Tuesday, March 16, 2010

Combating link rot on Wikipedia

Wikipedia's W (favicon). The "W" ori...Image via Wikipedia
One of the main principles of Wikipedia is verifiability, the idea that any fact you find in an article can also be found in a reliable external source (that's why there are so many footnotes in any given Wikipedia article). These external sources can either be offline paper products or more often than not online web pages. Unfortunately, web pages often change or become unavailable, a process nicknamed link rot , which goes counter to the ability of verification.

One way to combat link rot and to ensure that a reader can always find the sources used to make up a Wikipedia article is to rely on online archiving services such as the Internet Archive or WebCite. The solution to the problem is to submit each linked web page to the archives' attention to make sure they will have a copy of the referenced webpages in the eventuality that they become unavailable.

There is no automatic way to submit all links on a Wikipedia to an archive and different projects have come up with different solutions. The English Wikipedia used to send every new link added to the various articles to the WebCite archive (to the point that said archive had to increase server capacity). The French Wikipedia have devised a way to link to an archived version of linked pages at the Wikiwix search engine, but I don't know the particulars.

So far the Hungarian Wikipedia doesn't have a systematic way of eliminating dead external links. As a first step in the right direction I slightly modified a component of the Pywikipedia framework to go through every single page in the Hungarian Wikipedia and send every external link to the WebCite archive.
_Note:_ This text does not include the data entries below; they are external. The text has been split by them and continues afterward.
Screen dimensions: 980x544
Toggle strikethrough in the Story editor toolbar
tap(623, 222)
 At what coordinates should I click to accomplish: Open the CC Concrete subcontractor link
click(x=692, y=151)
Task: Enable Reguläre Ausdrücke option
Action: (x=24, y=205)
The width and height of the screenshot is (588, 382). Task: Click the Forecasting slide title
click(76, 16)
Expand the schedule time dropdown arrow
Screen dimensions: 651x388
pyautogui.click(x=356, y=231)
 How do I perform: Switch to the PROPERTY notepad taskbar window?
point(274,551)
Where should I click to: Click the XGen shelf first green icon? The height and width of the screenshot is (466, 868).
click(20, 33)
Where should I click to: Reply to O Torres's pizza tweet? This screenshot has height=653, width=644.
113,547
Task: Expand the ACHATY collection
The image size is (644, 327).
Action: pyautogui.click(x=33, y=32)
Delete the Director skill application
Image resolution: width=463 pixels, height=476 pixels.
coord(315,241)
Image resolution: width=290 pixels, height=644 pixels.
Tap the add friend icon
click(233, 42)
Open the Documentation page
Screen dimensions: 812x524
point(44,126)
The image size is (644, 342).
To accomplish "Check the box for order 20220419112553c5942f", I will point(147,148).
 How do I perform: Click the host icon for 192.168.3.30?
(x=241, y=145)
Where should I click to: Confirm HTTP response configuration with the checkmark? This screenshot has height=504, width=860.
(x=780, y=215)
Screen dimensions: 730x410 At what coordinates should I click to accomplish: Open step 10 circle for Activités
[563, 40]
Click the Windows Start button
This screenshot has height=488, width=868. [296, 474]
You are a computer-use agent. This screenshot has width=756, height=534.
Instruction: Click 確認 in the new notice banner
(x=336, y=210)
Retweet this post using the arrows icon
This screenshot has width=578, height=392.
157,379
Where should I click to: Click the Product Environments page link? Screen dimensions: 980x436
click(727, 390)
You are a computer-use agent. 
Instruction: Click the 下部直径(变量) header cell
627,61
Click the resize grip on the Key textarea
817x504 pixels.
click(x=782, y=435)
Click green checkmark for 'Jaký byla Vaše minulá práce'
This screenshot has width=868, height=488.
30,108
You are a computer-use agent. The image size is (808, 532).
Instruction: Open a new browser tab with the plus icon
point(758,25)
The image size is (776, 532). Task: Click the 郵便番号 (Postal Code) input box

The method was inefficient because I am not a programmer and both Python and the WebCite website often crashed. (The ideal program would have used the external links database dump that contains only the links without the irrelevant article text.)

As a results of my efforts the vast majority of the external web pages that were linked from the Hungarian Wikipedia and were alive at the end of 2009 can now be found in the WebCite archive. (Such as this copy of the Nobel prize website.) I will run my program periodically to include new links added to articles.

The logical extension of my work would be to include the links to the archived versions next to the links themselves if a page dies. This could be done either manually or automatically, however I haven't the expertise or time to make this happen.